Was he going to be Aunt Kitty's lover, Cecily wondered?
'How on earth do I know?' Rose asked crossly.
And she went out, again. The only thing that interested Rose these days was the dance after the tennis match.
Cecily could see her walking with Bellamy in the direction of the top field. It was one of the many stories she was following with some curiosity this summer. For research purposes. Rose and her friend Bellamy.
Cecily wondered if Bellamy would get his prawn out, again.
After the tennis party the court would be ploughed up, thanks to the wretched Pinky Wilson. Cecily thought of all the games Joe, and Carlo too, had played with her here when she had been small. How they had pushed her around the court in the old pram, while she screamed with delight.
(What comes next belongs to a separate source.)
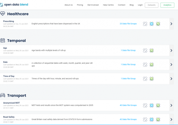
Task: Expand the Anonymised MOT chevron
Action: coord(171,105)
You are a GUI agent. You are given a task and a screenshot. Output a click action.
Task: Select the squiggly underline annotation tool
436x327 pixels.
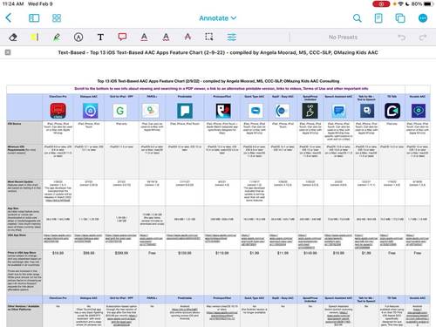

And she thought of the wind in her hair and Carlo's happy face and how he used to hug her in the way he no longer did. And thinking too how the court had been present her entire life and was now disappearing forever made her want to cry.
'The world is changing,' Agnes said in a voice that gave nothing away.
This match would be the very last one at Palmyra Farm and though August was almost gone, September still seemed a long way off.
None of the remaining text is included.